Sunday, November 28, 2010

Love and Hate

After the Republican sweep of the house in the recent mid-term elections my brother and I got on the phone to commiserate about the state of politics such that candidates no longer stand for anything and votes are decided largely by what people are against. We decided that this is like most things an outgrowth of the frustration at the hard work it takes to love versus the relative ease of hate. This is one of those eternal themes, and as such was a major subject of the Star Wars films.

Remember how easy it was for Luke to be tempted by the Dark Side? Where power was immediate? But the other side of the Force (light, or good, I don't recall if it was definitively named) wasn't so easy to master. It took work and it took dedication, but the implication was that if realized it was a million times more awesome.

The mundane allegory in our society is love and the fact that it takes work and conviction is something a lot of people find frustrating. They want it and they want it now and ultimately being frustrated in this expectation (any by taking the wrong approach) is what I think sends people to rail against everything policy-related except the universal wish list item of not paying more taxes.

I'd also like to point out that I'm not saying this love/hate dichotomy cleaves evenly across political dispositions or party lines.
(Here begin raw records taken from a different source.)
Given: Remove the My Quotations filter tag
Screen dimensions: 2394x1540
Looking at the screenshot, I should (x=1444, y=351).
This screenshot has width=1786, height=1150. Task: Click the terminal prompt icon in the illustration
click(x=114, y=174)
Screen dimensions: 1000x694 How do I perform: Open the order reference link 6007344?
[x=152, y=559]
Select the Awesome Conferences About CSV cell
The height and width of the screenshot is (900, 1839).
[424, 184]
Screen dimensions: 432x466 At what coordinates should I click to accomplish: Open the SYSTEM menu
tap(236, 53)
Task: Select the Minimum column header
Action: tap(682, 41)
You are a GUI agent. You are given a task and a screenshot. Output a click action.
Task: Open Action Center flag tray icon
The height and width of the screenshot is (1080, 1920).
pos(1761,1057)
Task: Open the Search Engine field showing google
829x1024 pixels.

I don't think it does at all. In fact, I'd wager that most of the love is in the middle where most of us live. That why it's so disappointing to hear wholesale rejection of any policy solutions aimed at addressing this group of haters hijacking the dialog.

Thus bummed out, and on Thanksgiving no less after having contributed to the consumption of no fewer than 4 Turkeys, 2 kegs, 4 cases of beer, and 2 cases of wine in the name of love, goddamit, I'll leave you with this: 

There's a maxim from the sport of kayaking called 'point positive.' I learned this on the Payette River in Idaho and its simple advice is to focus on where you'd like to go, rather than where you wouldn't. Otherwise the avoidables tend to behave like black holes and the aspirables tend to become holy grails.